──────── Information provided ────────

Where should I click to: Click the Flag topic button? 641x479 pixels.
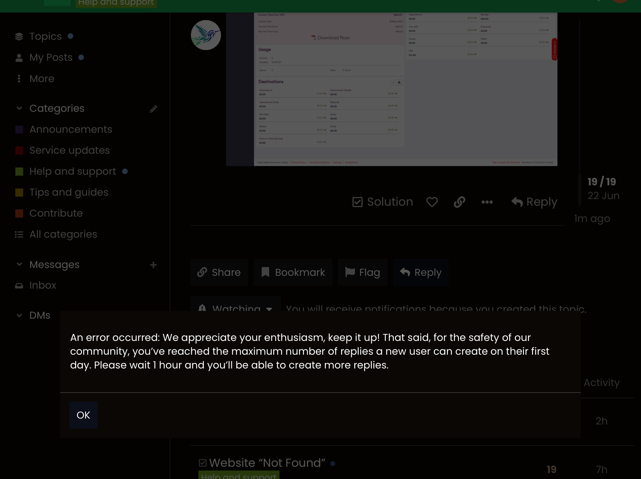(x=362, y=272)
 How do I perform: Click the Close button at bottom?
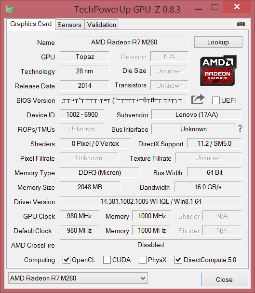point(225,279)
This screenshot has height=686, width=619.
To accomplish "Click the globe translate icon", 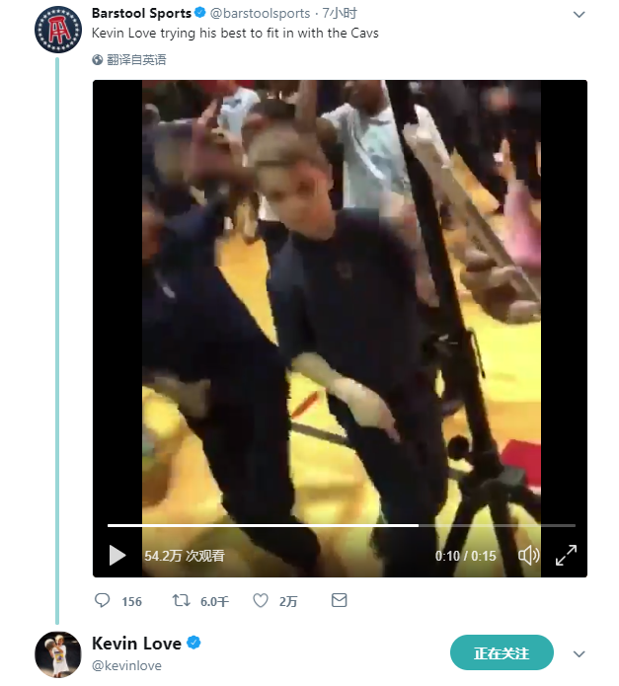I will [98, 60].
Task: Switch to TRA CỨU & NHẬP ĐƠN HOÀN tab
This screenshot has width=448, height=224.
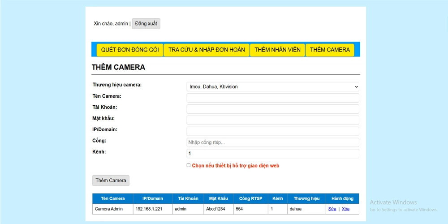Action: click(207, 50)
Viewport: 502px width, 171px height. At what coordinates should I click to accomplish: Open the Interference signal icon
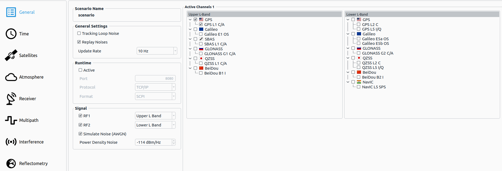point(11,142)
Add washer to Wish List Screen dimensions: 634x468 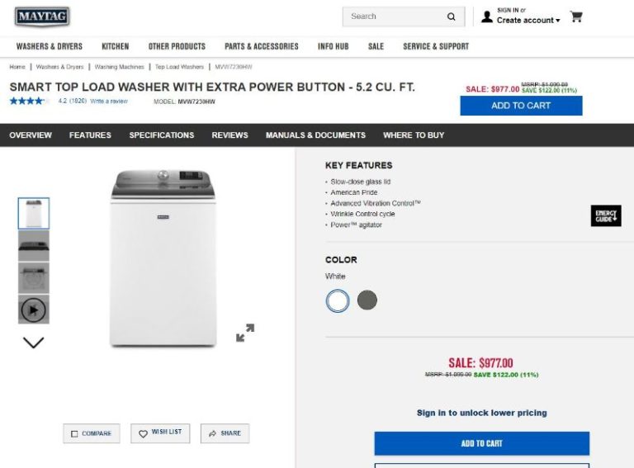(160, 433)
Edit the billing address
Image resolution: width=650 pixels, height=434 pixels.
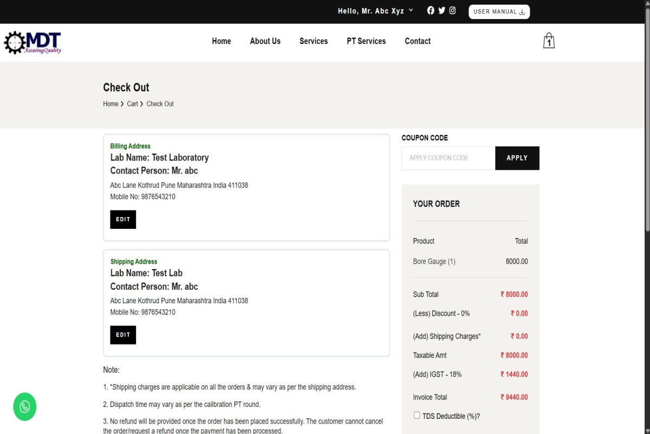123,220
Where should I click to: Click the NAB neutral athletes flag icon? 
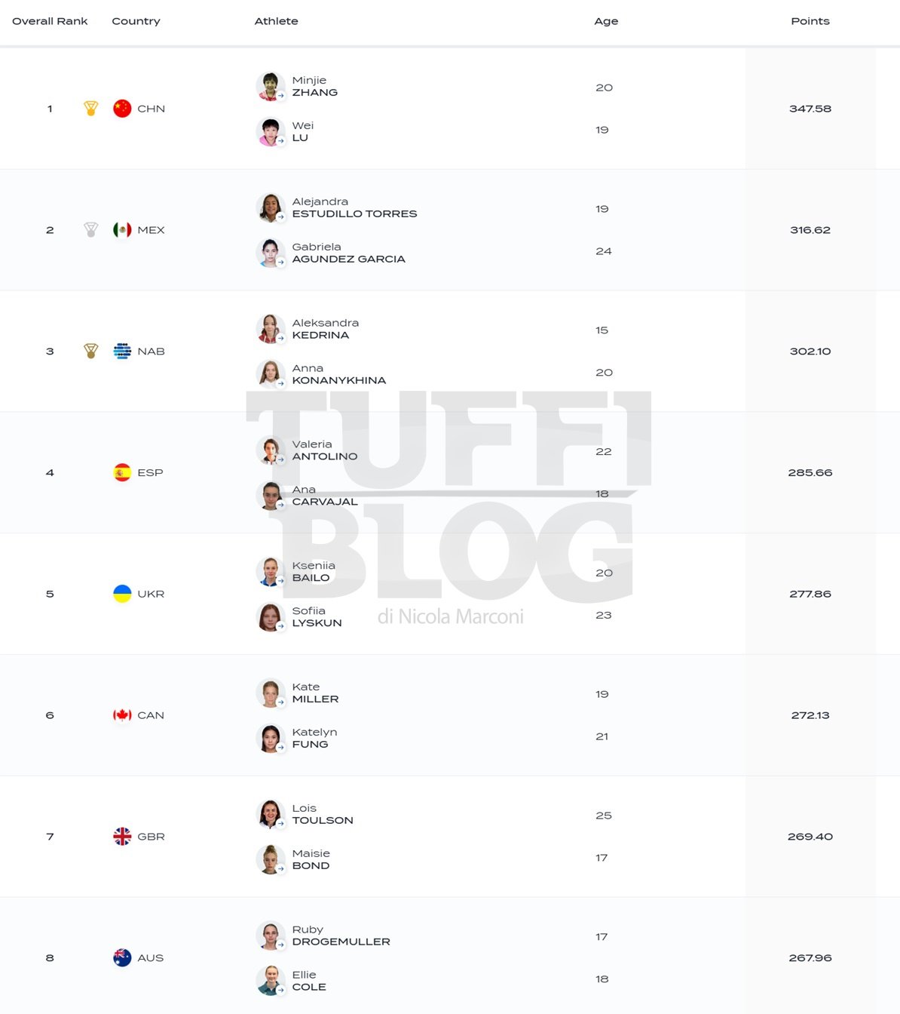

────────

Identify every line in the records above that contains the word "Where", and copy each of those lines in full.

Where should I click to: Click the Flag topic button? 641x479 pixels.
Where should I click to: Click the NAB neutral athletes flag icon? 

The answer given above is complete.